Electronic diaries empower subjects to be more compliant
An elderly female fibromyalgia patient in the UK once reported that her electronic diary alert sounded during a wedding reception. She simply laughed, excused herself, and took five minutes to complete and send her diary. It did not occur to her that this activity was a burden. It is highly unlikely that she would have carried a paper diary with her to the wedding. History tells us that she would have completed her diary retrospectively, or not at all.

Patients using electronic diaries enjoy a much higher degree of privacy. They can respond more freely than on a piece of paper that will be read by others. In a study on female sexual dysfunction using a cross-over design, patients reported 80 percent more sexual episodes on the electronic diary than they reported on paper.

Electronic diary patients say that they are encouraged to comply because they feel that someone is paying attention to their symptoms whenever they transmit their data. They are aware also that their study coordinators are supposed to review their data, which compels them to complete reports as expected.

Patients in a year-long lower back pain trial showed 90 percent compliance because they could hold the electronic diaries in any position they pleased. One man said he would not have been able to fill in detailed responses with paper because he was too uncomfortable to write. These patients completed electronic diaries six times a day, seven days a week because they could use the device even when lying down. And they felt encouraged because they were actively involved in managing their pain and health.

Electronic diaries enable more reliable, smaller, faster, safer trials
One of the major advantages of ePRO solutions is that they have been shown to reduce data variance as compared to paper. This enables smaller, more conclusive studies.

Biostatisticians could adjust and lower estimates on how many patients are needed to prove efficacy in Phase II studies, based on the expected variance of paper data at hand. This can create a significant savings in money and time. In Phase III studies, such high quality data provide more reliable scientific conclusions. Instant access to up-to-the-minute ePRO data allows adaptive trial designs which are almost impossible with paper.

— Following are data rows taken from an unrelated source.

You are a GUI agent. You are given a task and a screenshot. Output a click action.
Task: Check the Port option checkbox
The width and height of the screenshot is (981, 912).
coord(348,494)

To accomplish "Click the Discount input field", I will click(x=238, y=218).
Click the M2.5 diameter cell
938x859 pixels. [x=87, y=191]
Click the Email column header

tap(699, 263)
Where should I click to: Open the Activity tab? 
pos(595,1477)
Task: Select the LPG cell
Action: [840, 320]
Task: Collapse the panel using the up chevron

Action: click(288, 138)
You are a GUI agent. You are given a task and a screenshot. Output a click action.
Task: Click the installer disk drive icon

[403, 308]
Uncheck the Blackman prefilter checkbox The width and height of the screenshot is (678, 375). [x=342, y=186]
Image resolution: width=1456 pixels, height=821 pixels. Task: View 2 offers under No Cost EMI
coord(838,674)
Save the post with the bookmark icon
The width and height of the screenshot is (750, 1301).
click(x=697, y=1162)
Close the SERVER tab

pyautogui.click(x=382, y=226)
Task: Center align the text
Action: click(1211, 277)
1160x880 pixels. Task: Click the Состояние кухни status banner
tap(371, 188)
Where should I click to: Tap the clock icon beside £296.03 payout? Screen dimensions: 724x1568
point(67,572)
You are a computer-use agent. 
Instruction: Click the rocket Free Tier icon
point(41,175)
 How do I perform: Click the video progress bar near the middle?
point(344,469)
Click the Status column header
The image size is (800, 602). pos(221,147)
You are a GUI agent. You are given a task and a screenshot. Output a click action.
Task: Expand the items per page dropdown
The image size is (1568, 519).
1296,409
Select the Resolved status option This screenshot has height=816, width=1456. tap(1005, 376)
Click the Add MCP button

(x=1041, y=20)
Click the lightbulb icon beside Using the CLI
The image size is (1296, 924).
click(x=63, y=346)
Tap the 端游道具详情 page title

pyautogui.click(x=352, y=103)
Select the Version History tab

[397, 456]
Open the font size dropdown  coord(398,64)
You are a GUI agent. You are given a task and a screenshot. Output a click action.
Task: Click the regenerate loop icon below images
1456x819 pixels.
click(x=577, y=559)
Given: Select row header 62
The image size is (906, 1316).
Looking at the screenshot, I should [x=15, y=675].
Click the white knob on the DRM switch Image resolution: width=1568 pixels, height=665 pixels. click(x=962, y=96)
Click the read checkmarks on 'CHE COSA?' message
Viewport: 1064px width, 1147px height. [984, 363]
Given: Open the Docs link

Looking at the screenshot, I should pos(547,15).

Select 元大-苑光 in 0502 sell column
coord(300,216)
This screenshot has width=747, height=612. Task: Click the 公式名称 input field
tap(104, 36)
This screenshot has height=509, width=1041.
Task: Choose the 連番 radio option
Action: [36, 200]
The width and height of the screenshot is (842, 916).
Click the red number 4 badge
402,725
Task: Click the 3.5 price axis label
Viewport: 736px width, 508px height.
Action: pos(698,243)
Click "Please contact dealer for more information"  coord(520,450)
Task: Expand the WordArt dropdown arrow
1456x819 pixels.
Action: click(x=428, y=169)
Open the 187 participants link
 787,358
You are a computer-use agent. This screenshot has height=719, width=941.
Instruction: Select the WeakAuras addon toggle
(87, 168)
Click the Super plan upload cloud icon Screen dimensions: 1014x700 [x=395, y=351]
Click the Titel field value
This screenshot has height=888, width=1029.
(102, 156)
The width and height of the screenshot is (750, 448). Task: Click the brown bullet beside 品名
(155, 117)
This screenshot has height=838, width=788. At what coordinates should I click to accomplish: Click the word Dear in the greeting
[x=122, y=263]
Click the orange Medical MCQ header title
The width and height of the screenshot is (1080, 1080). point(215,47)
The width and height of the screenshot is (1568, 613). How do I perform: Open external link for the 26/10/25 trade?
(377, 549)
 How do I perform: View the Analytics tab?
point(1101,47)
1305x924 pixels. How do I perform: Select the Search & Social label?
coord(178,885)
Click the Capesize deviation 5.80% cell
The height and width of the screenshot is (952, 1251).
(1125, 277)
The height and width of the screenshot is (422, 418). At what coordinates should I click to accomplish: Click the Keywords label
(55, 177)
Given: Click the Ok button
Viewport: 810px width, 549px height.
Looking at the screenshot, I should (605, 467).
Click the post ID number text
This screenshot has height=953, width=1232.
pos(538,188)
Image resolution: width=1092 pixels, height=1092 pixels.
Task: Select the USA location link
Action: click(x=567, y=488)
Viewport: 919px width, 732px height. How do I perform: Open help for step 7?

Electronic diaries are the future, today
Paper might do well enough in rare exceptions, such as when time sensitivity is not an issue and a question relates to patient experiences over a week. But when it matters if a subject completes the diary on Monday instead of next Thursday, it is certain that paper data ultimately will fail.

Despite continued increasing adoption in the ePRO industry, some companies still are reluctant to change. Managers may worry that if there is a problem with electronic diaries it will hurt their careers, because no one was ever reprimanded for using paper — yet. The real danger lies in spending millions on trials that failed because of outdated, inaccurate paper diaries.

If the primary efficacy endpoint is coming from the patient it makes no sense to use paper diaries. Trials are all about data. It is the only thing they produce.

For efficacy and faster, smaller, less expensive trials it is time to put away the paper and pick up what has proven to be extremely effective technology: the electronic diary.